Admittedly there is a long list of reels to test and rank. One must also consider the fact that many experts regard the fiberglass fly rod not the fly fishing reel as one of mankind’s greatest technological achievements. Clearly utilizing an objective criteria such as; the greatest impact or change produced in ones lives, the fiberglass rod has proved worthy of its accolades.
Admittedly after rigorous examination, at the end of the day, W. A blackened coffee pot hanging from a stick over an open fire purist; his background is impressive. From fishing as a young boy on Walloon Lake Michigan (right next door to Earnest Hemmingway’s family cottage) to just missing the World Record in Acapulco, Mexico in 1953. He caught the second largest marlin in the world that year.
I grew up on Lake Washington in the Pacific Northwest. My weekends were spent fishing for trout and steelhead with my old man on the Olympic Peninsula, Mount Rainer, Snoqualmie, Yakima, Chehalis, and Columbia Rivers, and a myriad of canoe – access – only - lakes in Eastern Washington. Sadly, I never accompanied my father on his many solo trips to Ketchikan Alaska where he subsequently flew on pontoons onto desolate lakes for weeks at a time, where he enjoyed supply – stocked – cabins, and more wild trout then can be physically caught.

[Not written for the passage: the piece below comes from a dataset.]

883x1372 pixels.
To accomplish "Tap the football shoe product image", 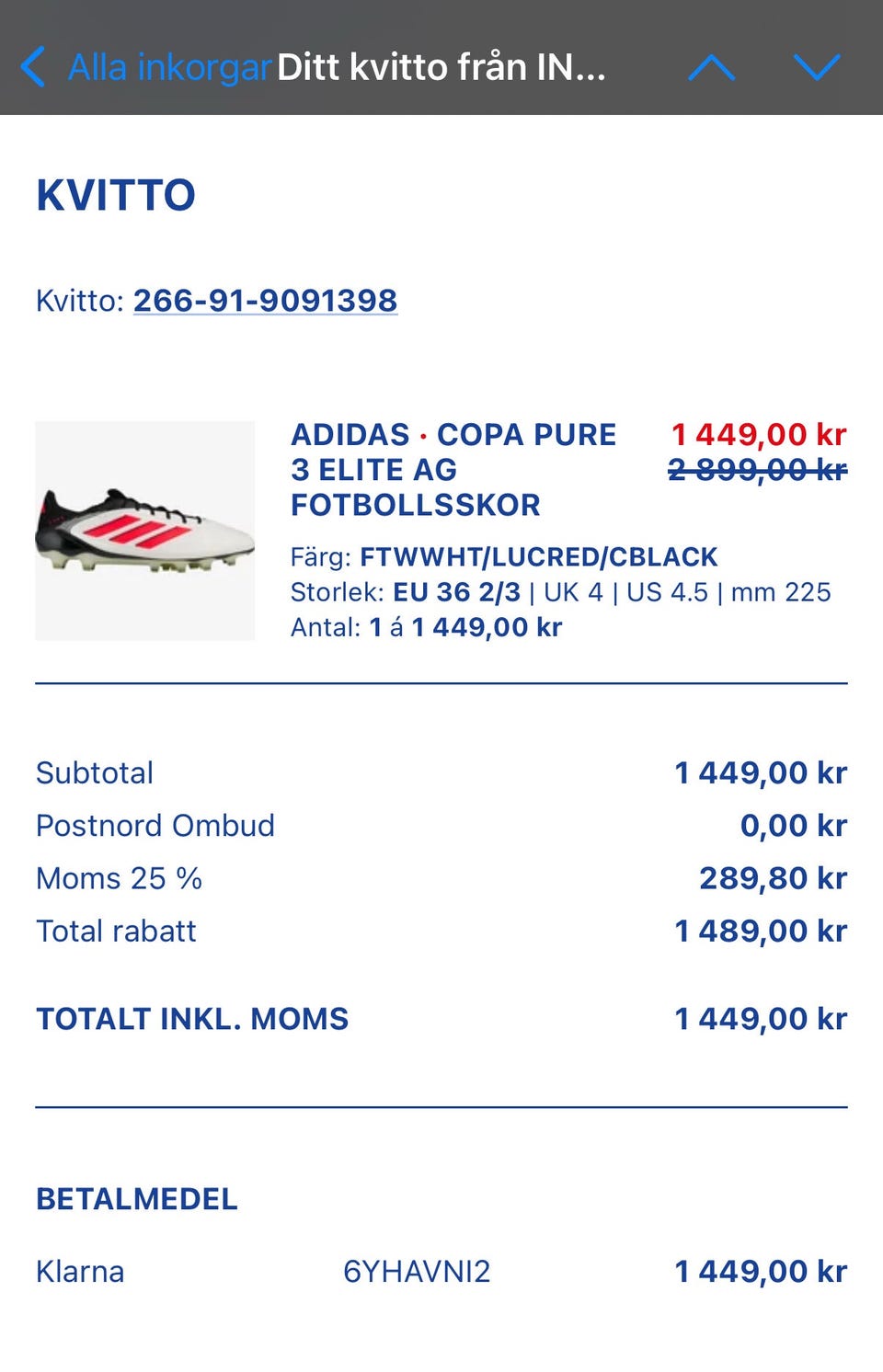I will tap(145, 531).
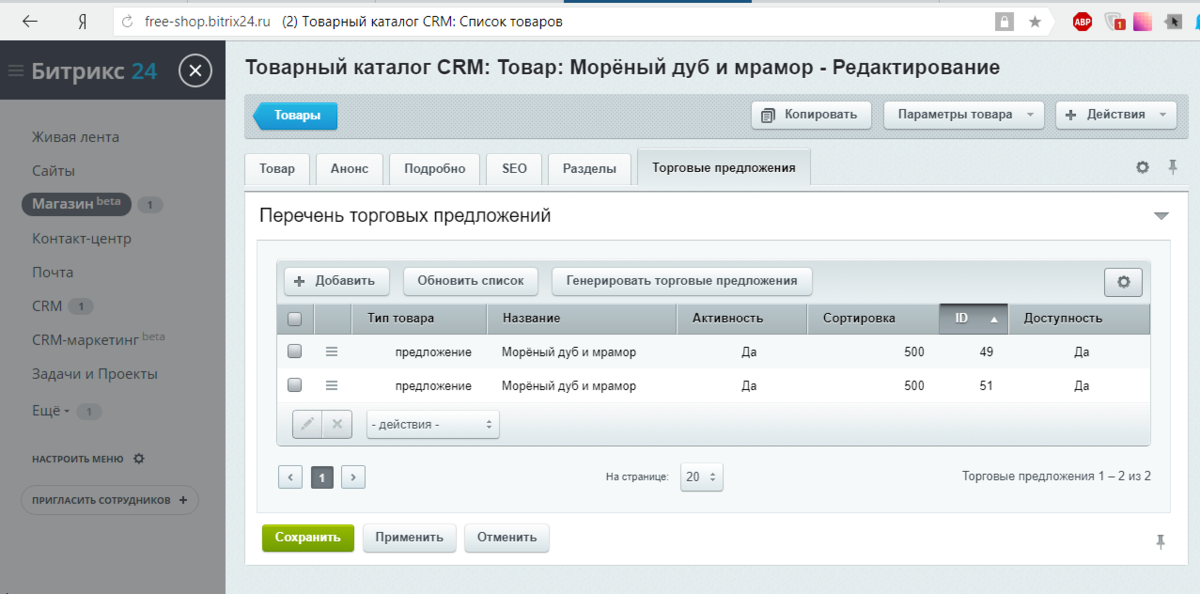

I was fond of watching my old man fly fish. I only saw my father use the one reel throughout his entire lifetime, the Pflueger Medalist. It wasn’t until I was older that I realized how Pflueger Medalist shaped the lives anglers here and around the world.
“Hey Rog, hold my rod I have to take a leak.” This was my first real chance to fly fish for Big Browns on the Piedra River in Southern Colorado. Haltingly I received the Holy Grail from the Master. Up to that moment in time I had been relegated to worms only fishing. This meant my father’s precious time on the water was not entirely spent on knot tying duties, and my constant casting entanglements.
I felt trembley and funny inside holding my old mans rod and reel. Suddenly the line was taught, my wet fly was hit hard. Panic set in as the monster ran, raced straight up the middle of the river. The Medalist screamed bloody murder turning green line to brown in seconds. The big brown swam under a log or two and headed straight into the shadows of low hanging branches jetting out from the banks of the swollen river. Suddenly my father’s rod and reel was yanked out my hands.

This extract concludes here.